Problem description »
Rewrite the library announcement from "The Core and" up to and including "phantom types technique.", putting "GADT" in place of "phantom types".

Quoted text »

1) New releases of Gmetadom, gdome2-xslt and lablgtkmathview
2) CPS folds
3) labltk vs lablgtk
4) camomile-0.3.1 is released
5) Using zippers to handle huge trees
6) searching the caml-list archives
7) DBI
8) Ocaml-MySQL 0.9.1
9) mixing different languages
======================================================================
1) New releases of Gmetadom, gdome2-xslt and lablgtkmathview
----------------------------------------------------------------------
Claudio Sacerdoti Coen announced:
I am happy to announce the latest versions of the following libraries:
* gmetadom 0.1.6:
A binding to gdome2, the GNU DOM Level 2 implementation.
The Core and Mutation Events modules are implemented and 100% compatible
with the W3C Reccomendations. The binding is type-safe thanks to an
extensive usage of the phantom types technique.
URL: http://sourceforge.net/projects/gmetadom/
* gdome2-xslt 0.0.4-4:
A C and OCaml library to apply XSLT stylesheets to gdome2 documents.
This is a binding to libxslt, one of the fastest XSLT processors out
there. You can apply your own stylesheets to any gdome2 document and
obtain a brand new gdome2 documents.
URL: http://helm.cs.unibo.it/software/gdome_xslt/
* lablgtkmathview 0.4.1:
A lablgtk binding to GtkMathView, a Gtk widget to render MathML 2.0
documents. With this widget you get high quality rendering of
mathematical formulae and very good interaction possibilites:
the widget renders a gdome2 DOM tree and react to its modifications;
you change the tree, and the rendering is changed accordingly on-the-fly.
Changes: the binding is now in synch with the 0.4.1 version of
GtkMathView, the first one with editing support.

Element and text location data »
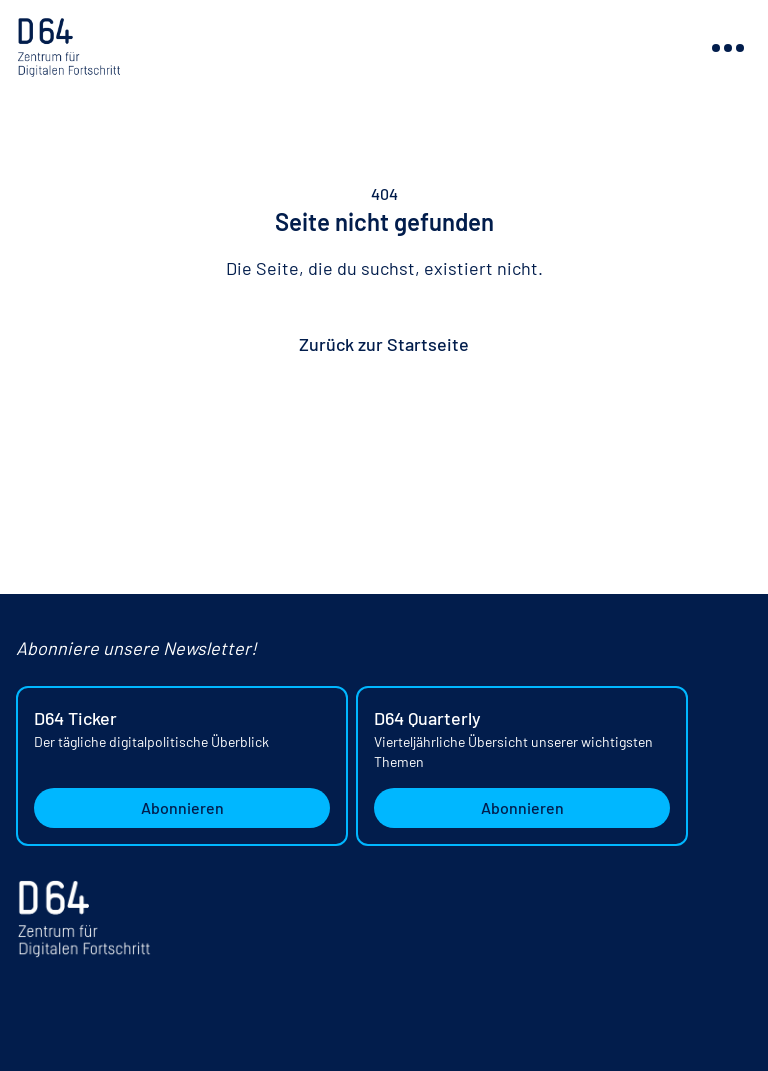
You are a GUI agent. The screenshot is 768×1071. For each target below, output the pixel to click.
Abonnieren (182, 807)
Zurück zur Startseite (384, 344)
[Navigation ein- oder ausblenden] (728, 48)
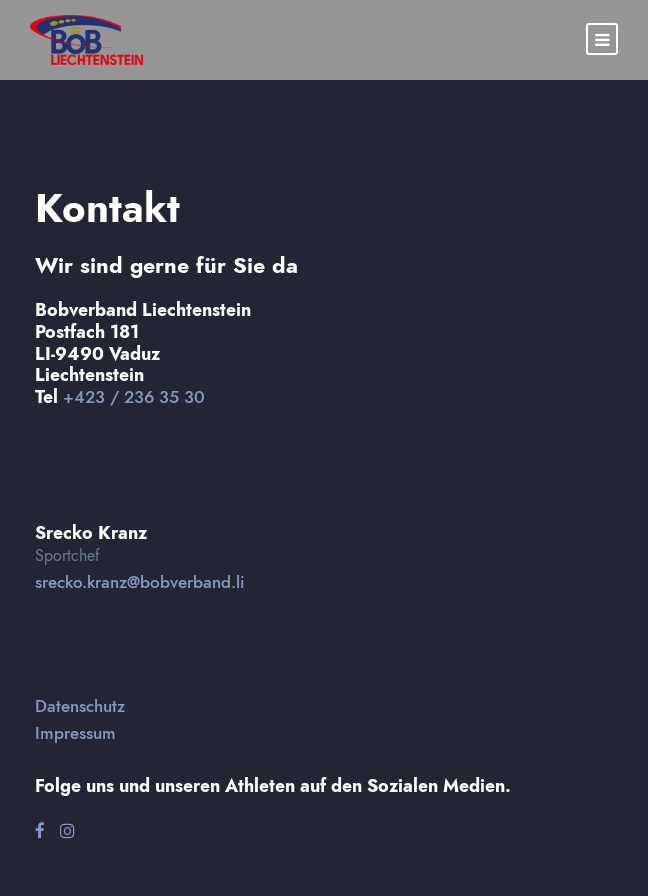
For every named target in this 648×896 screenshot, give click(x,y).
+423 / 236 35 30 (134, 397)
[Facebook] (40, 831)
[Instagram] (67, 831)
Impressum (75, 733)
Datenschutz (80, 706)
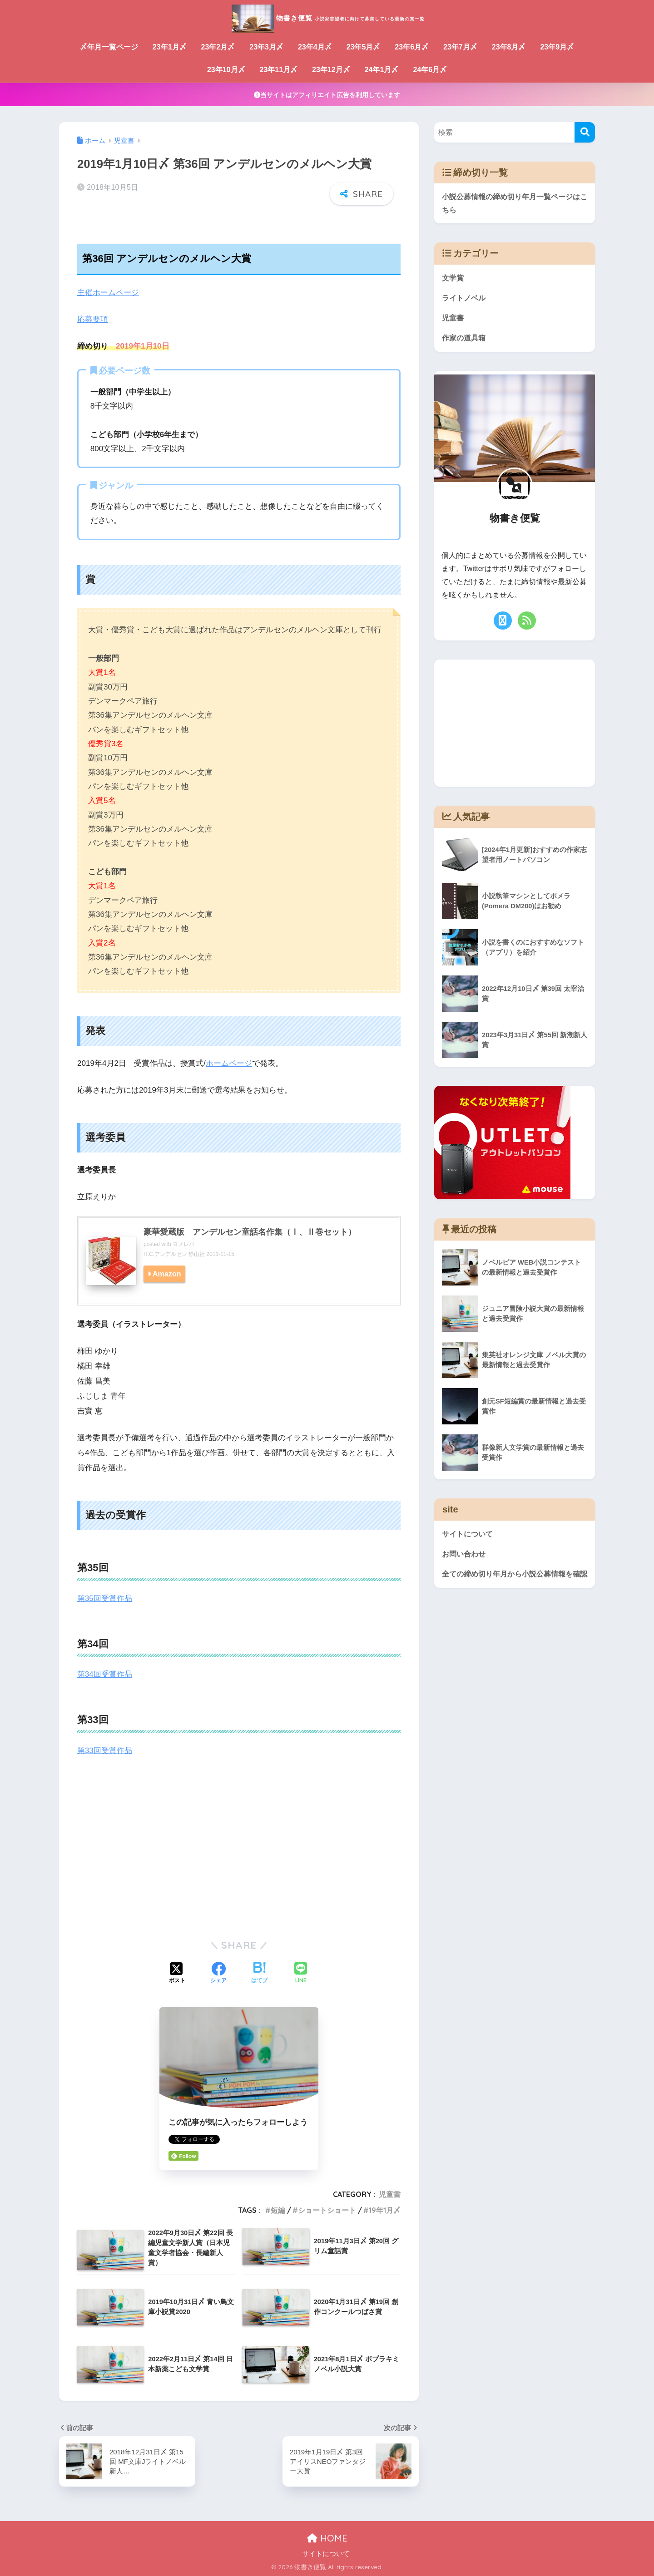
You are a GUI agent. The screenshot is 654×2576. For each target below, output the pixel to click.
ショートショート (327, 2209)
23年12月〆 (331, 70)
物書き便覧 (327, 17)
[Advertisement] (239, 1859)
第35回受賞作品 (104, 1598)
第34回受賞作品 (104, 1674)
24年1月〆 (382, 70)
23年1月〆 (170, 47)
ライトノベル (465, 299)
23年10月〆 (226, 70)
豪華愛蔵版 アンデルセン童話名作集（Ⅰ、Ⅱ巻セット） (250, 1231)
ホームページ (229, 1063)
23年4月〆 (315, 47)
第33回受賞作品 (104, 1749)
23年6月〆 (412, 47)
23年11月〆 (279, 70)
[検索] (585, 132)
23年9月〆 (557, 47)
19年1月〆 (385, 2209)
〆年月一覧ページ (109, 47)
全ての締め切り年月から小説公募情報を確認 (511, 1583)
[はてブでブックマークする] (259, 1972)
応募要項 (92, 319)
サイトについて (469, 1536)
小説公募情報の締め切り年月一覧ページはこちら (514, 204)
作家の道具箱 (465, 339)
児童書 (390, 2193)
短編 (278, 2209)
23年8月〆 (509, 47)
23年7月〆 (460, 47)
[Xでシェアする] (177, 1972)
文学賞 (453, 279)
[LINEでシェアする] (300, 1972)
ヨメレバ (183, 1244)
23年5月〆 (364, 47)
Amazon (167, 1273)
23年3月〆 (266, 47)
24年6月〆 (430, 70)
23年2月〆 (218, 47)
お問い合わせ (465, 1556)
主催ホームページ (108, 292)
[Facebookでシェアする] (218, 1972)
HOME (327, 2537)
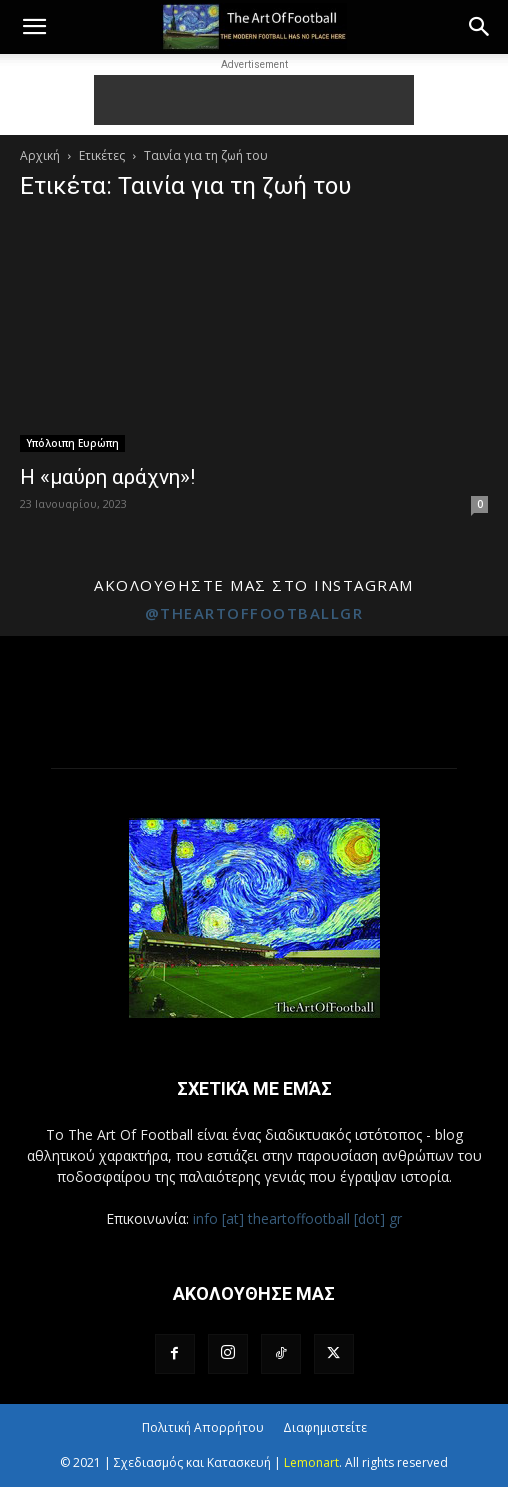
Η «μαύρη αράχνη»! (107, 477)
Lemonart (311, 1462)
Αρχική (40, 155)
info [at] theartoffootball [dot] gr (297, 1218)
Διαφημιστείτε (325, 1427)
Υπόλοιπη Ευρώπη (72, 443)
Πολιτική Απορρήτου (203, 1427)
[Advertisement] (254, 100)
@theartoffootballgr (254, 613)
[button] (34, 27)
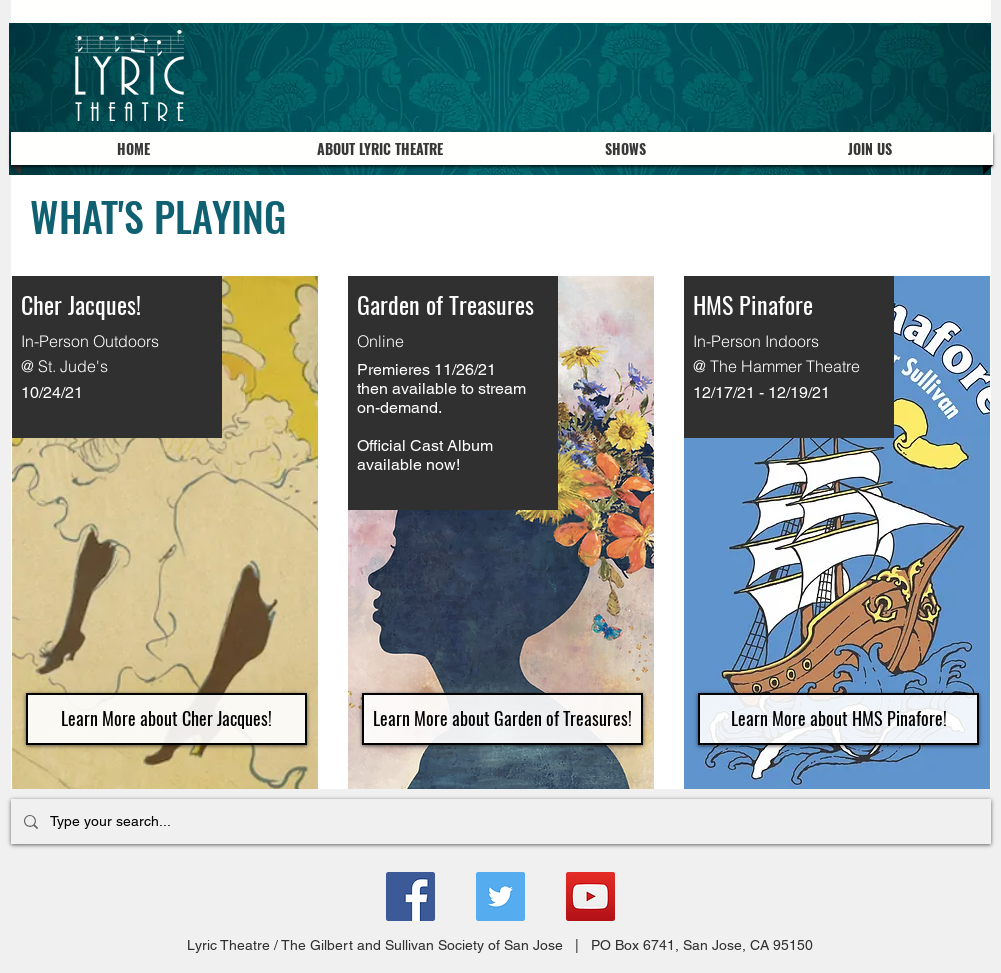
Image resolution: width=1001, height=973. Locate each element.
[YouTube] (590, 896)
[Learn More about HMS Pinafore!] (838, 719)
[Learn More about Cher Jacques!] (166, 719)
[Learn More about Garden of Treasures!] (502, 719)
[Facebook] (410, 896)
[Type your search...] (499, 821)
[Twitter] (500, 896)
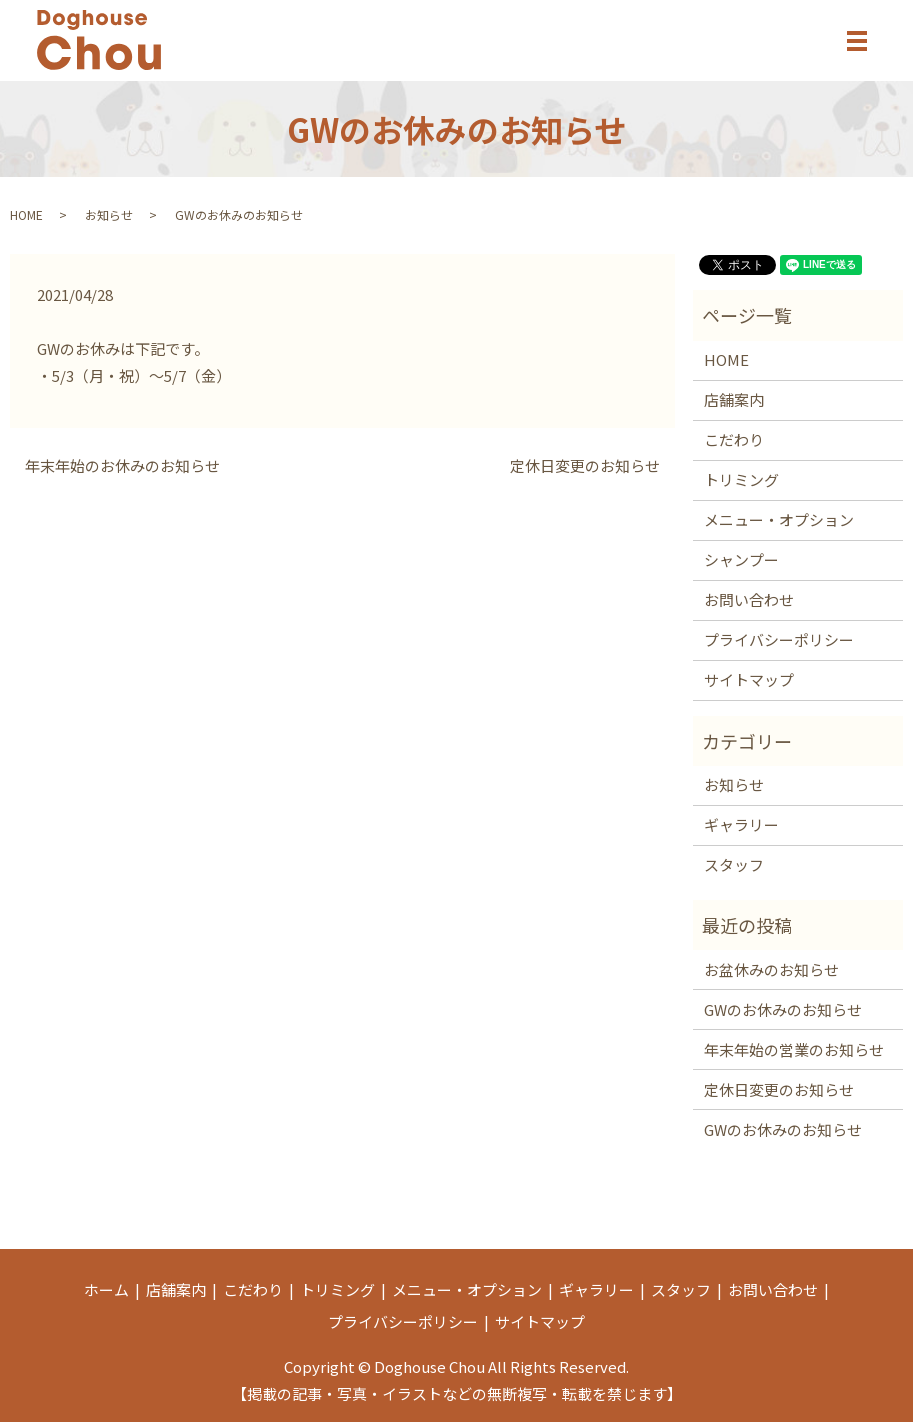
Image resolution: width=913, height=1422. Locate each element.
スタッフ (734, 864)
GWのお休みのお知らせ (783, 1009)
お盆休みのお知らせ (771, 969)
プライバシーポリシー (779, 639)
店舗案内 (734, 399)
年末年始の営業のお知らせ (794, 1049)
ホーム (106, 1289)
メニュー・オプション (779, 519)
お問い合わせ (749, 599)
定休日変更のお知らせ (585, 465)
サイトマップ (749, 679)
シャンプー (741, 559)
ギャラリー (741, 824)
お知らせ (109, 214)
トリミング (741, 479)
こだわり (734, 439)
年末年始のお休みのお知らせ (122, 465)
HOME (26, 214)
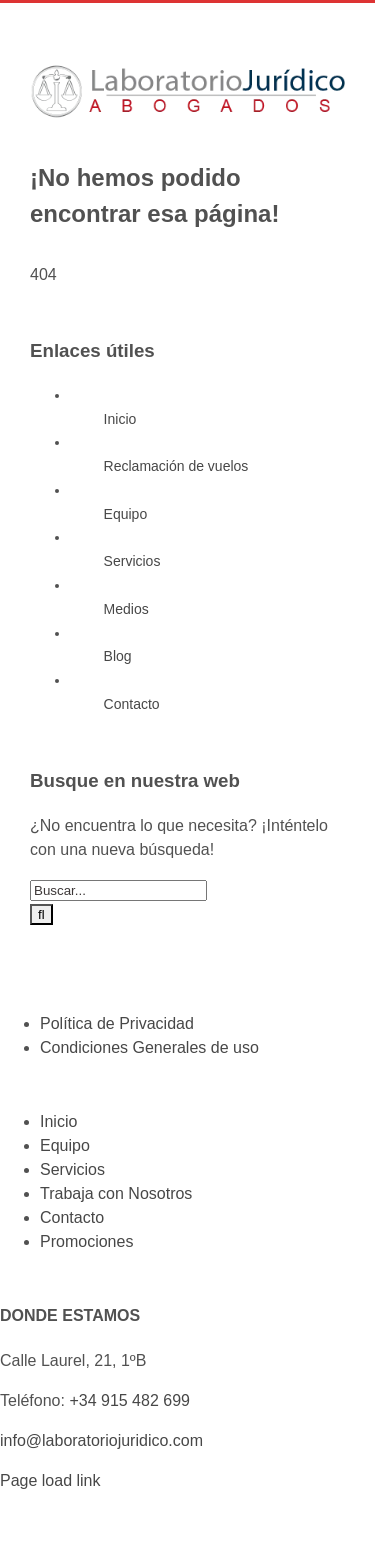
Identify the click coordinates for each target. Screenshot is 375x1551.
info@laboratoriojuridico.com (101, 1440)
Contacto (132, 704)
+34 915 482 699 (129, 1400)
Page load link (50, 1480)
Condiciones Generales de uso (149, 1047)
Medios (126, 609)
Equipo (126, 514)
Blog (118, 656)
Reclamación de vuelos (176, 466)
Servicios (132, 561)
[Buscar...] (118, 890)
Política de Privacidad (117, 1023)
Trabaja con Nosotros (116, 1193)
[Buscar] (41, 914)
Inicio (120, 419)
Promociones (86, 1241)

Worked solution »
The Core and Mutation Events modules are implemented and 100% compatible
with the W3C Reccomendations. The binding is type-safe thanks to an
extensive usage of the GADT technique.